The documentary, directed by Oscar-nominated and Peabody-winning Irene Taylor Brodsky, explores an attempted murder that took place in Waukesha, Wis., in 2014. Two 12-year old girls with no prior behavioral issues, Anissa Weier and Morgan Geyser, became obsessed with an online character called Slenderman. Reinforcing each other’s delusions, they became convinced that they needed to kill someone in order to both become Slenderman’s servants and protect their families from him. After leading a mutual friend into the woods, they stabbed her 19 times before setting off on foot for Nicolet National Forest, where they believed Slenderman’s mansion to be located. The two were eventually picked up by the highway patrol. The victim survived the attack after dragging herself to a ditch on the side of the road and calling to a cyclist for help.

The story is terrifying for a number of reasons, some more obvious than others. For one, it took place in a wholesome suburban town. In 2012, Money magazine ranked Waukesha as one of the best 100 places to live in America. The following year, America’s Promise Alliance ranked Waukesha as one of the best 100 communities for young people in America. And while it might technically be considered a suburb of Milwaukee, Waukesha appears exceedingly bucolic and is known historically for the purity of its spring water.

By all accounts, it seems like the perfect place to raise a child. Which is relevant, of course, because of another grisly aspect of the crime: it was committed by kids, and not the kind of troublemakers everyone already has their eye on. These were soft-spoken and creative, if somewhat socially excluded, girls.
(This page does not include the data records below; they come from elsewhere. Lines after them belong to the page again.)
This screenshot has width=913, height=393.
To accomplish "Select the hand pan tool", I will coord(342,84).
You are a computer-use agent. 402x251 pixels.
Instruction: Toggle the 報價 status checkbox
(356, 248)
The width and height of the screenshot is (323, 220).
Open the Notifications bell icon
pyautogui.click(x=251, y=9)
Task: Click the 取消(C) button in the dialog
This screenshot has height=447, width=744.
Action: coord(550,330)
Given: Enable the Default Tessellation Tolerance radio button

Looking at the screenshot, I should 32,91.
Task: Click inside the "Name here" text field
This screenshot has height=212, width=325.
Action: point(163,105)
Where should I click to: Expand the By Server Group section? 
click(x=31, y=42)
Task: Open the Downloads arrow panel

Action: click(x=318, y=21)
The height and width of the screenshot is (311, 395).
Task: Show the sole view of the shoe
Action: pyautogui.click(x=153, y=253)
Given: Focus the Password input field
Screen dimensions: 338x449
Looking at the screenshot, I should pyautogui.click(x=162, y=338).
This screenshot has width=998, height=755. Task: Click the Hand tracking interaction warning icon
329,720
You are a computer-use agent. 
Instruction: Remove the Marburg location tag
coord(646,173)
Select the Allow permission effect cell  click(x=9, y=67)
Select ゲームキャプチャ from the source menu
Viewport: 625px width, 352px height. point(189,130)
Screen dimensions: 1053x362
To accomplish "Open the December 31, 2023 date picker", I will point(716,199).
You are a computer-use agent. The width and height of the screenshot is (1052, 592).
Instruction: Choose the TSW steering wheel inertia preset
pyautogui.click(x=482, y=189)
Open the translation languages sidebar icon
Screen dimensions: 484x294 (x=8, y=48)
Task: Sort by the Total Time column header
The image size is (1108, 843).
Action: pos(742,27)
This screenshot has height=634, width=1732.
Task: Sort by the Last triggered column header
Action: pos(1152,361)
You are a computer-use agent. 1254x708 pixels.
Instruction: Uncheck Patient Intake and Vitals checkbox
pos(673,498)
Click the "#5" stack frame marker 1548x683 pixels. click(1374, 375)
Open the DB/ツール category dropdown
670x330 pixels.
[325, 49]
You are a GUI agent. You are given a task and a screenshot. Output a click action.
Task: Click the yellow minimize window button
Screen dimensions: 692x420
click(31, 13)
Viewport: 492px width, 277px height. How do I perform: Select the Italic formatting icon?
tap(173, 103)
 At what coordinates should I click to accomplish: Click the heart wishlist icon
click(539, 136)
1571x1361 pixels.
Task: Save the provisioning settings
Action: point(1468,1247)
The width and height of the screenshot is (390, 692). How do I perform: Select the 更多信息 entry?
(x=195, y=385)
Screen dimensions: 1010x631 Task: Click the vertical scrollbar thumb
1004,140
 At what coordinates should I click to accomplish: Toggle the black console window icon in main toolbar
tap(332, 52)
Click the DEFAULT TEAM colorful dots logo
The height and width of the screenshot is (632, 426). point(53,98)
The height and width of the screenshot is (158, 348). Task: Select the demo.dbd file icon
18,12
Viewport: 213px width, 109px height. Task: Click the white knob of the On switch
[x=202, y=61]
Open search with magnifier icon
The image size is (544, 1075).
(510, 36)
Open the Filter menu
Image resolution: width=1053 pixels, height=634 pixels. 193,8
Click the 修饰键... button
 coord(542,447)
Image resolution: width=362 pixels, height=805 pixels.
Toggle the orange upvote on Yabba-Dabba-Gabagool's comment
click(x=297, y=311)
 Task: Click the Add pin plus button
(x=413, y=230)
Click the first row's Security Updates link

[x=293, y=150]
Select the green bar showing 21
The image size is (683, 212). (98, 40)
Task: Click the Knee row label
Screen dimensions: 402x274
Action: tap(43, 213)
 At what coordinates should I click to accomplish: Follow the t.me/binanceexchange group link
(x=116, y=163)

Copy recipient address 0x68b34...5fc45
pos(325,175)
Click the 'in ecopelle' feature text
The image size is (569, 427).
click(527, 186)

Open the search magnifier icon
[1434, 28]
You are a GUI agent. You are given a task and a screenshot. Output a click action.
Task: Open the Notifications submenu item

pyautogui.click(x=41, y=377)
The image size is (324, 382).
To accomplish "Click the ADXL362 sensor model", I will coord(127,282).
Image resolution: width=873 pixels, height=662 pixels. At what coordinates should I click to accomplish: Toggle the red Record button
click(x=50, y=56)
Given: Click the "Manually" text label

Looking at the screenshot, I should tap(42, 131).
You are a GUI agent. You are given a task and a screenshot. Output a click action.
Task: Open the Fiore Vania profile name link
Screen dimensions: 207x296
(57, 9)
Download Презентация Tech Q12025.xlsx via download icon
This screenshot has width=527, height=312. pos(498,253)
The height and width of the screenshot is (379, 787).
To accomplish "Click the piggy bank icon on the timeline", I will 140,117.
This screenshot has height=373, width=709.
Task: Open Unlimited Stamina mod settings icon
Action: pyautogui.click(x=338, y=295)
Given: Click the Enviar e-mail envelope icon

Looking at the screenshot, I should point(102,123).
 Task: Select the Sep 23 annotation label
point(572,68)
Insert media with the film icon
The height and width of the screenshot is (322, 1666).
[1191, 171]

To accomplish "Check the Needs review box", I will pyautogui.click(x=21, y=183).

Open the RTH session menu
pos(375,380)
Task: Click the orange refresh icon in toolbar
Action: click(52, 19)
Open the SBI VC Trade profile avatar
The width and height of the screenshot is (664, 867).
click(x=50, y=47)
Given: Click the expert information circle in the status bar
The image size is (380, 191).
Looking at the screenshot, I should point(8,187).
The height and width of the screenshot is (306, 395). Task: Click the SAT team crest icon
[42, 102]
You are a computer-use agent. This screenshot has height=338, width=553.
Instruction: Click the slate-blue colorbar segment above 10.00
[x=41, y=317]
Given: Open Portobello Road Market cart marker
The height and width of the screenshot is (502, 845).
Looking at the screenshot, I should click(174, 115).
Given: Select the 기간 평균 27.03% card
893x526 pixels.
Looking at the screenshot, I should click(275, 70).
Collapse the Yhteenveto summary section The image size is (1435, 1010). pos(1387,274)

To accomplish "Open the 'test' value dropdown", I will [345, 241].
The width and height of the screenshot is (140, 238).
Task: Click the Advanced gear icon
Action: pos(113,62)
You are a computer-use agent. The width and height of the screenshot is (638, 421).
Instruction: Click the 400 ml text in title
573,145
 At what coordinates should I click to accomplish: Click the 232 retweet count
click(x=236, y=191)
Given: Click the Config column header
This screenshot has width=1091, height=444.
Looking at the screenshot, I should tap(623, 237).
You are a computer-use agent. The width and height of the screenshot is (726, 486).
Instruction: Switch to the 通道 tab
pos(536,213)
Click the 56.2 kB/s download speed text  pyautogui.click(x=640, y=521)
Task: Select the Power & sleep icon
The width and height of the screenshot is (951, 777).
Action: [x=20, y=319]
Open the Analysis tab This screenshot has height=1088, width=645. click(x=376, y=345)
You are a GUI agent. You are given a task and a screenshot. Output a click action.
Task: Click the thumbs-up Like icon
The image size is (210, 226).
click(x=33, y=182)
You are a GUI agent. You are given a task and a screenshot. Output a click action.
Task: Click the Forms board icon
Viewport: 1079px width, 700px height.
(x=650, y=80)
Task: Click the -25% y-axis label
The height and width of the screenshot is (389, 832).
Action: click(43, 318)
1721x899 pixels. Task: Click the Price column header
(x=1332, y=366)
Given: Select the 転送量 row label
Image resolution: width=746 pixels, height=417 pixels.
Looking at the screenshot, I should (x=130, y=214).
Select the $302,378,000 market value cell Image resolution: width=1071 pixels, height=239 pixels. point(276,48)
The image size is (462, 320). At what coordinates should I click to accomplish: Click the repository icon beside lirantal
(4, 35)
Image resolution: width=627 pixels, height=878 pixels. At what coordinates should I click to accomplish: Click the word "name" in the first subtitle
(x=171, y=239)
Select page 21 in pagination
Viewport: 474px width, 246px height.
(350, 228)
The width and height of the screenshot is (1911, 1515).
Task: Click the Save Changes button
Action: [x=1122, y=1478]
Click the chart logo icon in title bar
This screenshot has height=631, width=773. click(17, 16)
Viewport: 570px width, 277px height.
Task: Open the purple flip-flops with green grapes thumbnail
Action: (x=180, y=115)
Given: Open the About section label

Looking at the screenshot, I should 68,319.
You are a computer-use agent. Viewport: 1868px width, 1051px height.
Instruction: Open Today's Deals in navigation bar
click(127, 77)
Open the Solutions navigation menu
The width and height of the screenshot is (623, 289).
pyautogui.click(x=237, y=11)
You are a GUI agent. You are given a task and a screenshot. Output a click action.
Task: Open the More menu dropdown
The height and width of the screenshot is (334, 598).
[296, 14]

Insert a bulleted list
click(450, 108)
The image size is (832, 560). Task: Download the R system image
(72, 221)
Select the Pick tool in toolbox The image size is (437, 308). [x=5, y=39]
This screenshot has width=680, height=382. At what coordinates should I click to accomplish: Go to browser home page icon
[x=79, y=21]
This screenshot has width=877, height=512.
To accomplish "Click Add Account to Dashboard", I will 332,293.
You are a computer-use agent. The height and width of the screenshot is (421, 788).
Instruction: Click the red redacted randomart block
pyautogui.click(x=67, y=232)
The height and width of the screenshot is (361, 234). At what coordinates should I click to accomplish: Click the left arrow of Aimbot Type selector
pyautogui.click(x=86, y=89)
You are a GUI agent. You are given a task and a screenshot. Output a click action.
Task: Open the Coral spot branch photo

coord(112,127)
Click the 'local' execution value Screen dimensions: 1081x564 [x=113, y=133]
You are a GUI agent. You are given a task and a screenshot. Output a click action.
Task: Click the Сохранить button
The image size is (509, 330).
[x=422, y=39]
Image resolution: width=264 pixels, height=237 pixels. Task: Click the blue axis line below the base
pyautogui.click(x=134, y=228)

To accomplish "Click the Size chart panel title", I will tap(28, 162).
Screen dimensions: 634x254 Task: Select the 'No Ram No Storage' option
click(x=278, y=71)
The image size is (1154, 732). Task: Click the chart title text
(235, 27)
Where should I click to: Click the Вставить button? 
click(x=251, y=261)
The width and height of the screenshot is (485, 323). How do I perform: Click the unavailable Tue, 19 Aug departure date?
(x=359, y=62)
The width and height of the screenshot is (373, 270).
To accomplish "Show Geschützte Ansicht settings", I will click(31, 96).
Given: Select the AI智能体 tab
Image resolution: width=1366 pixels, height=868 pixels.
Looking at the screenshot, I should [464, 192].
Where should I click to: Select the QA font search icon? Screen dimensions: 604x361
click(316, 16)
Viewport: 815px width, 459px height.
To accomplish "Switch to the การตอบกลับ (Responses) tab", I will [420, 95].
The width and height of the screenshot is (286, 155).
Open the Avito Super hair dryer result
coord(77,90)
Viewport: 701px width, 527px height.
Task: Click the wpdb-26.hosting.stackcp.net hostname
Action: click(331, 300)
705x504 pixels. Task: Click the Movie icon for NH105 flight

No one saw it coming. That the inner world of these girls was so well-hidden from their parents, and contrasted so dramatically from their physical surroundings, was facilitated entirely by the internet. And perhaps the most lurid aspect of the crime was that these girls were willing to kill on behalf of an internet meme.

Slenderman has been around for a while, at least in internet time. Created by Eric Knudson in 2009 as a character in online “creepypasta” forums (more on that later), Slenderman is usually depicted as a white, faceless humanoid in a suit who can teleport and enter dreams. He’s usually found around woods or abandoned buildings, and seems to simultaneously prey on and protect children, especially abused ones. The literary critic Jack Zipes, one of the experts interviewed in the documentary, links Slenderman to classical German fairy tales and their ability to express ancient and collective anxieties. Seen in this light, Slenderman is a sort of complicated Pied Piper who both protects children from the harshness of reality and leads them deeper into his own clandestine world. Some Slenderman myths even give him a history of abuse himself. It’s an interesting origin story for a mythical character who simultaneously comforts and horrifies children.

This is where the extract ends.